The EPA later told Feinstein it would open a review of California’s differing scientific assessments of the fumigant.
Methyl iodide is considered critical to California’s $2 billion strawberry industry. Currently growers use a fumigant called methyl bromide, which is being phased out under international treaty because it damages the ozone layer.
The EPA approved methyl iodide in 2007. Both Feinstein and Earthjustice have requested formal reconsideration of that approval. However, the EPA’s announcement falls short of that. Earthjustice’s Paul Towers says he hopes the public comment period is the first step toward reconsideration, “and that when the federal government reviews this, they’ll come to the right decision.”
EPA spokesman Dale Kemery declined to say whether reconsideration was on the table or not.
Lea Brooks, DPR spokeswoman, noted that the EPA’s approved exposure levels are more than twice as high as what California is proposing. “California’s proposed restrictions are much more health-protective than U.S. EPA’s,” she said in an e-mail.

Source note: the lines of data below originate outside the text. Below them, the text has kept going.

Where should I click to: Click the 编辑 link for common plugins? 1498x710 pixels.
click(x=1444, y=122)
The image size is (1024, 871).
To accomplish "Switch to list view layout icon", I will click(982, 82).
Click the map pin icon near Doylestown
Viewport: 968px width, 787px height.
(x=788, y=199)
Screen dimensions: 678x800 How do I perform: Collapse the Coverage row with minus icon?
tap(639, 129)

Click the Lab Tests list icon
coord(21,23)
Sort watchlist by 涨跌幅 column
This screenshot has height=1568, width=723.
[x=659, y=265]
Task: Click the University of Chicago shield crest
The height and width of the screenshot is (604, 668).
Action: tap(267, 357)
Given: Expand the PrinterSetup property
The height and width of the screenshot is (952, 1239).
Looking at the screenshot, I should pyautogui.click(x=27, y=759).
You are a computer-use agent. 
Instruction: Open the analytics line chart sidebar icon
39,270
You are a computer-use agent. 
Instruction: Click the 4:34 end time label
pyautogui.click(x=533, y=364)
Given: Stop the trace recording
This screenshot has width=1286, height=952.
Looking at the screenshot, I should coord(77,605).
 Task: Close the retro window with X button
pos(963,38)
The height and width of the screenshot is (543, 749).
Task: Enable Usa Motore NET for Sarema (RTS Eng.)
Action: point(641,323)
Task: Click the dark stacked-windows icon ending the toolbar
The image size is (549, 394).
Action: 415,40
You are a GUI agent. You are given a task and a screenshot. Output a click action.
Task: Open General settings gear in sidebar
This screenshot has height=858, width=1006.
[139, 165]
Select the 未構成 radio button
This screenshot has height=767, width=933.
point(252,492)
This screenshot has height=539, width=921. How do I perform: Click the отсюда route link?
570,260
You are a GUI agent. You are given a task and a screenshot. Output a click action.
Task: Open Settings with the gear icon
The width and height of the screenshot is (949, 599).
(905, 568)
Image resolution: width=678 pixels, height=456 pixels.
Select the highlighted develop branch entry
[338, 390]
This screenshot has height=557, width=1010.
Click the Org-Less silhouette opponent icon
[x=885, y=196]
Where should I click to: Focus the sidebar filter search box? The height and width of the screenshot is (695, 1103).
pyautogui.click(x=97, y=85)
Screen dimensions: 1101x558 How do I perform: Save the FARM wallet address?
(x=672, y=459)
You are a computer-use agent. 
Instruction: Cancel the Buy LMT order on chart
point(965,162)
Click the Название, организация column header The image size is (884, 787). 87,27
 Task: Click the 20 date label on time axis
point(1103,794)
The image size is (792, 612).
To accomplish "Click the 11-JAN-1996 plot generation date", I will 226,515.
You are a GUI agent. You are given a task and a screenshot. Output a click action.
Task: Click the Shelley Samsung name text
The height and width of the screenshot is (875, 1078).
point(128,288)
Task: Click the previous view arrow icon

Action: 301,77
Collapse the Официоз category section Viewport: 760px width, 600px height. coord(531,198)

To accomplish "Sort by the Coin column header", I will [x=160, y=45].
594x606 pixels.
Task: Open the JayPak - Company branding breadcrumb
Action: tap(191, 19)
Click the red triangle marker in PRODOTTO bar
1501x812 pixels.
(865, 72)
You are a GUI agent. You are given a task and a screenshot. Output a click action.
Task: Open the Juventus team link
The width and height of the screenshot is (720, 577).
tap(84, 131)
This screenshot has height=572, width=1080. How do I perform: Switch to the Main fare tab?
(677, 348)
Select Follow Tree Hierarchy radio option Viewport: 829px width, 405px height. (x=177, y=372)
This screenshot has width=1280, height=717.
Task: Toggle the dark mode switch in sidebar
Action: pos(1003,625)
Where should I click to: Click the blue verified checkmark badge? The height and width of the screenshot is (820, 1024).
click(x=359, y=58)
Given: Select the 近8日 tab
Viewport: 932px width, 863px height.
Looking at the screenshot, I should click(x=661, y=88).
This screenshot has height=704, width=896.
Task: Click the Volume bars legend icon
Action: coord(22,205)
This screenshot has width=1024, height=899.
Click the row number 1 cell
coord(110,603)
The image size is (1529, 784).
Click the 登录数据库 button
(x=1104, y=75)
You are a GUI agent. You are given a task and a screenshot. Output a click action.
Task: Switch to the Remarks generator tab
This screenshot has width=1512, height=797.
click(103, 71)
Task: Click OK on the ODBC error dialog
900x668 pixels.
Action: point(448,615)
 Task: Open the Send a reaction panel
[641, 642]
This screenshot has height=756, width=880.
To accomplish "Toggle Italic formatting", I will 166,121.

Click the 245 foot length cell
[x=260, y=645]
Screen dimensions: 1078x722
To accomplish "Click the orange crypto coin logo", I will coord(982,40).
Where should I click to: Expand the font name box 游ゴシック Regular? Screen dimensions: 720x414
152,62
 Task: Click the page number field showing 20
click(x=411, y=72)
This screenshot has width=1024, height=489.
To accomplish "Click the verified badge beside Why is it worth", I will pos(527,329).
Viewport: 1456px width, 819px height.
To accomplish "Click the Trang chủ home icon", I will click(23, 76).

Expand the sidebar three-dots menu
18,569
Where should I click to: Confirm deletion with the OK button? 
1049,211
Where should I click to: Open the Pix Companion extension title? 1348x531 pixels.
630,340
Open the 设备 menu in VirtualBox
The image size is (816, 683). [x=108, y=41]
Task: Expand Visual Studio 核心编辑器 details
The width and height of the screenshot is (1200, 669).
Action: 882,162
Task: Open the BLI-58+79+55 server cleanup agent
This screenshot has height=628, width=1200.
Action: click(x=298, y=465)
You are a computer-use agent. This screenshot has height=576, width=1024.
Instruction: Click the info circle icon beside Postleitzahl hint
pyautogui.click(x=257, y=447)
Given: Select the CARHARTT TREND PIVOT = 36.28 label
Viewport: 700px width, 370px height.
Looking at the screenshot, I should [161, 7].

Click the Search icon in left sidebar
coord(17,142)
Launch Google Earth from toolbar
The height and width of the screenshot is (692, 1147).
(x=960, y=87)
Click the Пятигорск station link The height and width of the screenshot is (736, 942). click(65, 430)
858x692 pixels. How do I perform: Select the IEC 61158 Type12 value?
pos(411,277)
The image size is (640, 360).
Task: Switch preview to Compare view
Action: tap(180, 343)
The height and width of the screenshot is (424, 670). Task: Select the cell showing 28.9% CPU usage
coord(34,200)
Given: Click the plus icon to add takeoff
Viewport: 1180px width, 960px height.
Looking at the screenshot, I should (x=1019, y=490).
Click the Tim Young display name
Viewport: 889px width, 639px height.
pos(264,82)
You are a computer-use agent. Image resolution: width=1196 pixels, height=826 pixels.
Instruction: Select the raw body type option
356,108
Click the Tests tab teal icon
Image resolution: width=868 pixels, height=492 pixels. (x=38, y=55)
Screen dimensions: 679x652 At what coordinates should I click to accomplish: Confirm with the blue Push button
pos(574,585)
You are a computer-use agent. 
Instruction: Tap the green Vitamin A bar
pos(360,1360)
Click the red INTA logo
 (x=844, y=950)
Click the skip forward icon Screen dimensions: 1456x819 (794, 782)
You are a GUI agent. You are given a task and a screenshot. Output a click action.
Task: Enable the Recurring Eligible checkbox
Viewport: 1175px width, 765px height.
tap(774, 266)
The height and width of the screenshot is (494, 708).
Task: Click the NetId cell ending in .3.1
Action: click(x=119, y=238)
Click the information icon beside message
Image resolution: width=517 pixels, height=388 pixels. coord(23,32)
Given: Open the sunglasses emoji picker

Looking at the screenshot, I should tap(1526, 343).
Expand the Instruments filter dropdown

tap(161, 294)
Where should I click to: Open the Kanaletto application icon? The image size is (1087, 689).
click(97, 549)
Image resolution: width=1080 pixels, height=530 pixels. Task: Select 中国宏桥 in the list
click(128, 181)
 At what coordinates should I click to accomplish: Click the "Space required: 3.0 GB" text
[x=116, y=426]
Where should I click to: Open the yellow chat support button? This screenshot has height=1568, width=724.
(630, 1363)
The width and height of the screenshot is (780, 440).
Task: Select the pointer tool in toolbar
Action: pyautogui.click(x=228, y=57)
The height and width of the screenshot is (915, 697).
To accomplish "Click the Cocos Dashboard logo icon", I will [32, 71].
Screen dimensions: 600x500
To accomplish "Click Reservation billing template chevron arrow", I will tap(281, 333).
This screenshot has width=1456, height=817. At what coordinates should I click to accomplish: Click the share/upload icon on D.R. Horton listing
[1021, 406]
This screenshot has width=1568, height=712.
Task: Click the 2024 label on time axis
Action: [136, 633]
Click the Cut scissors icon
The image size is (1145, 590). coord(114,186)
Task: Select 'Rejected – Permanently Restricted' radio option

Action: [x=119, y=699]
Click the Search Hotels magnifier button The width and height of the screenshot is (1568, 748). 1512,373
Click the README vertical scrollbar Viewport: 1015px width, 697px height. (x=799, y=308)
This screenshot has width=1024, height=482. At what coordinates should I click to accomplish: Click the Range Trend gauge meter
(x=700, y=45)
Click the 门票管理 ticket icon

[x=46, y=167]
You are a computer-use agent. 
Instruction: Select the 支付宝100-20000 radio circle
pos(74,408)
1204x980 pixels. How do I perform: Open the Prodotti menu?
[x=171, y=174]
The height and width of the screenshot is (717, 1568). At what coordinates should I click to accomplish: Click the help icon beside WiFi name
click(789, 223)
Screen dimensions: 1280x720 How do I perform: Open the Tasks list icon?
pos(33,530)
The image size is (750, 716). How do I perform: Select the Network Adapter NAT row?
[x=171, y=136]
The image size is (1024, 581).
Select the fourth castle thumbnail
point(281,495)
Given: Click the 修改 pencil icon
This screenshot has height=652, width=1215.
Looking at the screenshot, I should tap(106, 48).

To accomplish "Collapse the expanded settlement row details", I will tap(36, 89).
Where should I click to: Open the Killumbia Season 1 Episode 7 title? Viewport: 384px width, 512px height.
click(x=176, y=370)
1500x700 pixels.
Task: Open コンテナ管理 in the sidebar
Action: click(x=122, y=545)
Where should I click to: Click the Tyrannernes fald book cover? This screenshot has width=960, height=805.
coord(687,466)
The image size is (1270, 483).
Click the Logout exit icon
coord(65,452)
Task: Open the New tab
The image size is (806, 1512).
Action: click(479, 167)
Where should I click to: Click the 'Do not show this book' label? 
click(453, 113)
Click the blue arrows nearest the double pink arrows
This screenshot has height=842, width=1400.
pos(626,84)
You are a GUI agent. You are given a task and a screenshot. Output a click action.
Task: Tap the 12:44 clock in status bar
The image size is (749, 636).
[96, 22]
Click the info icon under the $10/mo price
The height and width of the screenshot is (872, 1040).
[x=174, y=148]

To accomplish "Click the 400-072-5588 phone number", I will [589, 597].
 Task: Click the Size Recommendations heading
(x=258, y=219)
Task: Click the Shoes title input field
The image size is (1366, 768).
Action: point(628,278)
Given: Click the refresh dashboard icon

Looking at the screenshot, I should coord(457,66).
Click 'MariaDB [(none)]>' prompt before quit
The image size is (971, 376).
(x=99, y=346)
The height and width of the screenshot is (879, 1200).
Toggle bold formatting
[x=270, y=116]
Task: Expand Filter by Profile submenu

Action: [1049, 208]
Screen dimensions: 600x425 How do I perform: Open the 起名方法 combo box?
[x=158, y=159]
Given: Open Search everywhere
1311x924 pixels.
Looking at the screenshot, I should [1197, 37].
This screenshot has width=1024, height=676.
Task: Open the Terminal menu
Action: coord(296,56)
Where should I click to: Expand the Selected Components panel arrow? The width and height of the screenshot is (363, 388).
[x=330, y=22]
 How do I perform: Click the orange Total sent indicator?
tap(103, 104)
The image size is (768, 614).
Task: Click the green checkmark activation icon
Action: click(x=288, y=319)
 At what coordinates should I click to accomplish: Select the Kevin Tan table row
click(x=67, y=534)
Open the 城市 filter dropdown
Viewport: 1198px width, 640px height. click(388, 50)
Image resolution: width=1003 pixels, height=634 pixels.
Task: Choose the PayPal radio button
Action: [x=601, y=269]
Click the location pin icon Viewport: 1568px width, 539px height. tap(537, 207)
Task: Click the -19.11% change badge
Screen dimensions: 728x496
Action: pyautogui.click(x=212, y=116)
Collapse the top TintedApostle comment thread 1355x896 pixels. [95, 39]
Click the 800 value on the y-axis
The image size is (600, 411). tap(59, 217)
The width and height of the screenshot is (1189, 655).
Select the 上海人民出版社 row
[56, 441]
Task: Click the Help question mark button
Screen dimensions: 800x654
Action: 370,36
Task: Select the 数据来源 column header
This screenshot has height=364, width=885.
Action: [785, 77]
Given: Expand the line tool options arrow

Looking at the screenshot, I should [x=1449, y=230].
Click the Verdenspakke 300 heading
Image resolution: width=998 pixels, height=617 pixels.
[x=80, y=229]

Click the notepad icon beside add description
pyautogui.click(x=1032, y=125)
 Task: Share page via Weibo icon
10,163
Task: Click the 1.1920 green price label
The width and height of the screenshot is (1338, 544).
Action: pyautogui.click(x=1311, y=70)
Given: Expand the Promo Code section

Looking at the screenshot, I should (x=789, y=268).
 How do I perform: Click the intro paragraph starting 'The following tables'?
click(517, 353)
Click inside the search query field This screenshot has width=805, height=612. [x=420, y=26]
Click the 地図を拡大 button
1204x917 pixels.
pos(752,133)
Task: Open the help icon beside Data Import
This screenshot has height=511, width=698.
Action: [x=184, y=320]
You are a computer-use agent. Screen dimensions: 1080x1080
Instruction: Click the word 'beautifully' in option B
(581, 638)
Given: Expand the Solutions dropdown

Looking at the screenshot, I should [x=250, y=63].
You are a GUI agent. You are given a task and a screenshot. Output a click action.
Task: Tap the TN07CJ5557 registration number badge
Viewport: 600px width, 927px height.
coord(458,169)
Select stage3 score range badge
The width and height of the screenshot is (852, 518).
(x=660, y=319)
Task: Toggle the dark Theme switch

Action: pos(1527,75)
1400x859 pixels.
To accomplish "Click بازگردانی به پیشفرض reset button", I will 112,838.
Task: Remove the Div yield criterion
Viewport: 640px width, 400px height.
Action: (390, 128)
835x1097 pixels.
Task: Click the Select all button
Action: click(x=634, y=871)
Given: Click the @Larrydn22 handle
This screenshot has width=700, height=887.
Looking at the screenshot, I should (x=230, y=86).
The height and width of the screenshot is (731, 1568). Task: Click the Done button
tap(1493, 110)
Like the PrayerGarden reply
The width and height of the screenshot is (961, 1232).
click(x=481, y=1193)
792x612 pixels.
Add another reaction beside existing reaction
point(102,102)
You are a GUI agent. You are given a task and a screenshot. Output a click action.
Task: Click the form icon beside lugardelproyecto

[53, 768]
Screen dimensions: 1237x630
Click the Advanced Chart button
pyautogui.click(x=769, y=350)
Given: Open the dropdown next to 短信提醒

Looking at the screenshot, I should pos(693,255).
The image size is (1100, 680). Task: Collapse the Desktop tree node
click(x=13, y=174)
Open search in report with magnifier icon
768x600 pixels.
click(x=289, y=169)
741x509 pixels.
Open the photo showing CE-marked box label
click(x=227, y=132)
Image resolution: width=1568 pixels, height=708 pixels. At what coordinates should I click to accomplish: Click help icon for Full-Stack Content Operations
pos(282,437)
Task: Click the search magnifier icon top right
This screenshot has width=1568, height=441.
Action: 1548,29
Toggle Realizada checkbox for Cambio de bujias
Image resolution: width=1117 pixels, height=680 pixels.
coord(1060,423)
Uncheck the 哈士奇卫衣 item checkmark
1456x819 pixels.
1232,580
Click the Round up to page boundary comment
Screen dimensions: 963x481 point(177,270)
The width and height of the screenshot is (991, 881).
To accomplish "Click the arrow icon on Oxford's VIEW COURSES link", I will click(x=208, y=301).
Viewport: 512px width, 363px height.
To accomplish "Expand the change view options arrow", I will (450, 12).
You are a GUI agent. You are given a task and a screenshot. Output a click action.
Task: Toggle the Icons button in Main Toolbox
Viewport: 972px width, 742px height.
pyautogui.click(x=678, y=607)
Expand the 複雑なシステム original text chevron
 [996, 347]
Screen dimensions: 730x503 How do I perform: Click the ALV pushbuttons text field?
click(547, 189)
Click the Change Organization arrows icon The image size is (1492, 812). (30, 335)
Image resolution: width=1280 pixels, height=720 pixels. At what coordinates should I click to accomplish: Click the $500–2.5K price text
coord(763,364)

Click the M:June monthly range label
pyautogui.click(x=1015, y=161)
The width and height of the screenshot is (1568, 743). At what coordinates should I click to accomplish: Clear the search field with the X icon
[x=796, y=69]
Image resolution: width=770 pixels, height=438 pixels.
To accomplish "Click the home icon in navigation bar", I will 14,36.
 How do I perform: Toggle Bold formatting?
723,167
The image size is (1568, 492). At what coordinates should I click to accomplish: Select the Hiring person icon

If the EPA decides to limit the use of methyl iodide, California growers could be unaffected, since the state’s restrictions are more stringent than the EPA’s. However, if the agency ultimately decides to revoke its approval of the pesticide, California officials would have to follow suit.
Meanwhile, state Sen. Dean Florez, D-Fresno, who held a hearing on methyl iodide in June, has introduced a provision into state budget negotiations that would postpone methyl iodide’s registration by a year and require further review. The provision has met opposition from Republicans, and awaits approval by the Legislature.